_TASK DESCRIPTION:_
Your answer should consist only of the lines below from the one with "[Criado por IStoria] (746, 1048)" through the one with "Plus-Size (58 ao 66) (509, 705)", copied exactly.

_DATASET ENTRIES:_
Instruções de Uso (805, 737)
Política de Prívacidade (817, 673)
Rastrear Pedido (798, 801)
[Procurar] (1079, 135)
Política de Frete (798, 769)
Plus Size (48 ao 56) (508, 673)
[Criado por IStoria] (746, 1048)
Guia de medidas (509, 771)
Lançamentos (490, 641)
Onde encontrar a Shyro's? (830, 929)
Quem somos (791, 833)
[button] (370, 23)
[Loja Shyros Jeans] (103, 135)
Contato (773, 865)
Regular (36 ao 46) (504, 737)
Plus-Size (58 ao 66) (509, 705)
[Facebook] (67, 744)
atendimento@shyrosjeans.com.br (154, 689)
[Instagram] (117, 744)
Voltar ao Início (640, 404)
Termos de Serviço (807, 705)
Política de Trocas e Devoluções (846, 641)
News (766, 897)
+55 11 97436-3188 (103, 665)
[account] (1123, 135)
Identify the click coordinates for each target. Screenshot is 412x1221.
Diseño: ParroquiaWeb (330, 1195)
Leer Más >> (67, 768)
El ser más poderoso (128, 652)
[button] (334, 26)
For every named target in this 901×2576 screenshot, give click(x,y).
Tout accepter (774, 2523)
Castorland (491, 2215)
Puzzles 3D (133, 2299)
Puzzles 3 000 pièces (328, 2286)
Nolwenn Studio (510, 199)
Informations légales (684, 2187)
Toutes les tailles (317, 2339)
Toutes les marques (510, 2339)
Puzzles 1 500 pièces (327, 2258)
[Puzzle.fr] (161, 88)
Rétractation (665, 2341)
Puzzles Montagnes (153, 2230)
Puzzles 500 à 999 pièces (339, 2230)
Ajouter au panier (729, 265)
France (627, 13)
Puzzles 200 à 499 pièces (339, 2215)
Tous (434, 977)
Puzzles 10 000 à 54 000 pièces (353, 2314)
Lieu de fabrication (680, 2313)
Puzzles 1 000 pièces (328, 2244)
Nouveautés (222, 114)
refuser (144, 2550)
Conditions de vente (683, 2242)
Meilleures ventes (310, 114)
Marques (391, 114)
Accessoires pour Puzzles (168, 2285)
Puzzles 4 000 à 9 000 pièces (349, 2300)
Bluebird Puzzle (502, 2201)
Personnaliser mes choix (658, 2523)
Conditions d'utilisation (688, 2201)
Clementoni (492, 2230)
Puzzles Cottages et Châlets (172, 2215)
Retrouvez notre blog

_RESPONSE TO THIS TASK:_
[Criado por IStoria] (746, 1048)
Guia de medidas (509, 771)
Lançamentos (490, 641)
Onde encontrar a Shyro's? (830, 929)
Quem somos (791, 833)
[button] (370, 23)
[Loja Shyros Jeans] (103, 135)
Contato (773, 865)
Regular (36 ao 46) (504, 737)
Plus-Size (58 ao 66) (509, 705)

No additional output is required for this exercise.